──────── Information supplied
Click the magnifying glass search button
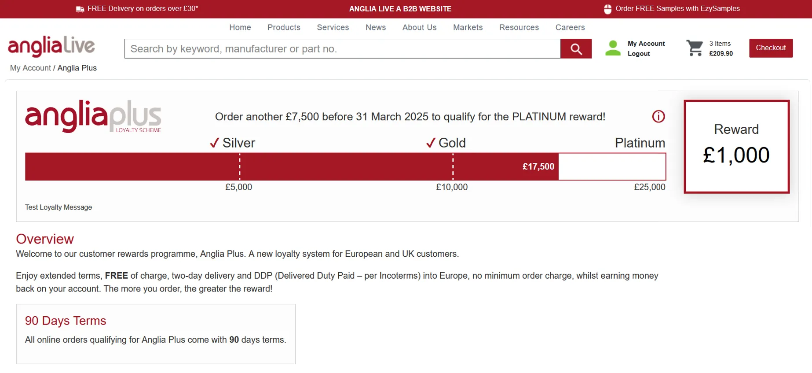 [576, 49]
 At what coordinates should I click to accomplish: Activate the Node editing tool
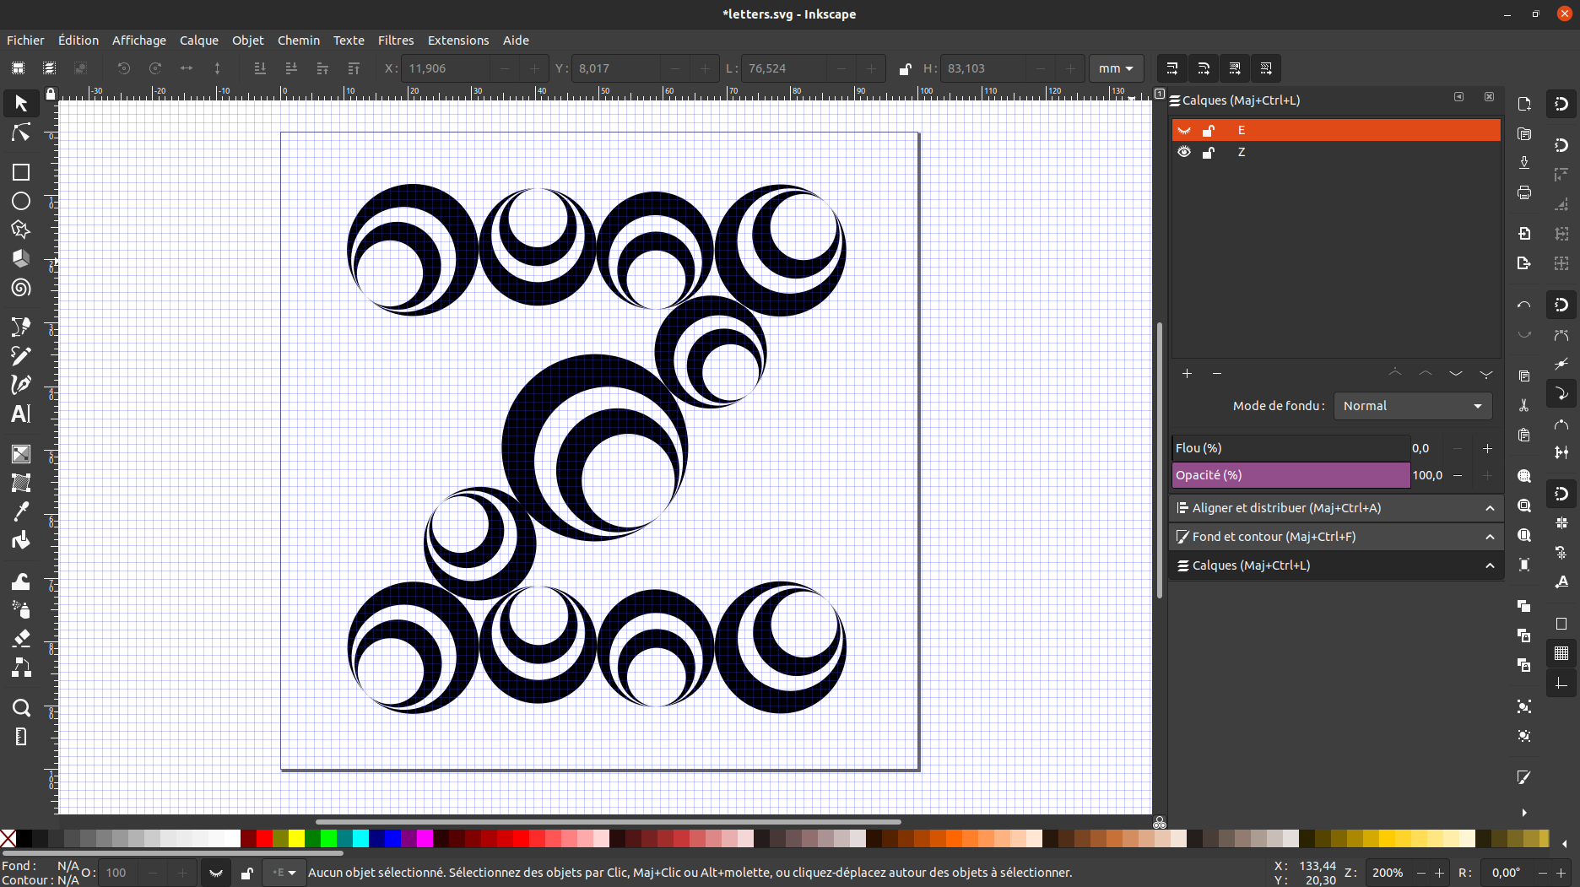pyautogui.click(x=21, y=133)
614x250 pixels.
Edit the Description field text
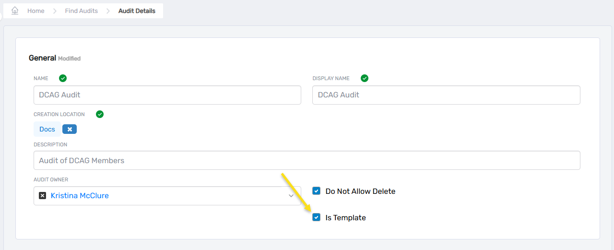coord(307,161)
────────────────
* _Stated exercise_
Copy out all of the entries above word for word. Leave out the pictures.

* _Solved exercise_
Click the magnifying glass search button
 [576, 49]
 At what coordinates should I click to accomplish: Activate the Node editing tool
pyautogui.click(x=21, y=133)
614x250 pixels.
Edit the Description field text
coord(307,161)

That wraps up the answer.